Hoan Kiem golu "Lake of Restored Sword" yani "Iade edilen kilic golu" anlamina geliyormus (o ne demekse! benim tercumem bu kadar oldu iste). Efsaneye gore kral bircok onemli savasi kazandigi buyulu kilicini goldeki altin kaplumbagaya iade etmis de gol ismini oradan almis. Kaplumbaganin hikmeti neymis, kilici kral neden ona iade etmis onceden ondan mi almis bilemiyorum. Su sebepten ki bu efsanenin anlatildigi yer gole gordugunuz kopru ile bagli tapinak-muze karisimi bir yer. Tapinagin orta yerinde yaklasik bir yemek masasi buyuklugunde bir kaplumbaga olusu mumyalanmis duruyor. Dolayisi ile kokuya fazlaca dayanamadigim icin iceride dolanip hikayenin detaylarini da okuyamadim :)))

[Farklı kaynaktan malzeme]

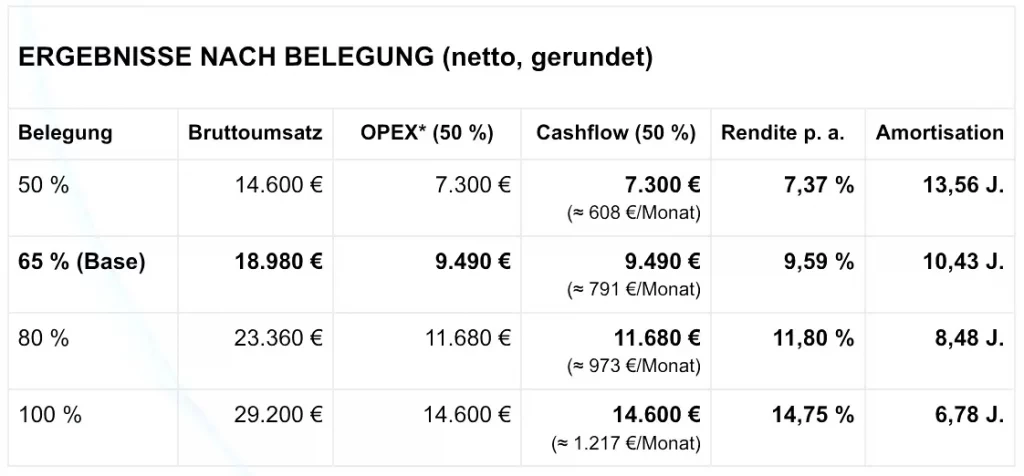1024x476 pixels.
Task: Select the OPEX* (50 %) column header
Action: [427, 133]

Tapinagin ic kisimlarindan cok dis bahcesi ve cevredeki insanlar ilgi cekici geldi bana. Ozellikle tapinagin bahcesinde oturmus (oturduklari minicik taburelere dikkat!) Cin tavlasi oynayan yaslilar dikkat cekiciydi.
Bir sure onlari izleyip - fotograflayip ayrildik onlardan. Ama keske Cin tavlasi (ya da dama si) bilseydim de anlayarak izleyebilseydim diye gecirdim icimden. Hazir uzak doguya gelmis ve bunca yasamisken su tur seyleri ogrenmemis olmak uzuyor beni : ( Ancak herseye de vakit yetmiyor ne yazik ki.
Tapinak turunu bitirince golun cevresini turlamaya devam ettik. Zaten aksam ustu ve hava serin olunca tum Vietnamlilar kendilerini atmislar sokaga. Ozellikle golun etrafi park gibi bir alan oldugu icin kimi cocuklarini gezdiriyor, kimi oturmus guzel havanin tadini cikariyor, kimi de spor yapiyordu. Sunu da soylemeden gecmeyeyim, kosanlarin veya tempolu yuruyen erkeklerin cogunun nedense tisortleri yukari siyrilmis ve gobekleri acikti. Nedir nedendir hicbir fikrimiz yok, aliskanlik veya adet olsa gerek :))) Lakin ortalik 6 parca, 8 parcalardan gecilmiyordu zannetmeyin, goruntu hic hos degildi :))
Bu asagidaki agacin da ne agaci oldugunu cok merak ettim. Parkin bir kosesinde buyumus kendi halinde, dallarindan sarkan meyvalari oldukca ilgincti...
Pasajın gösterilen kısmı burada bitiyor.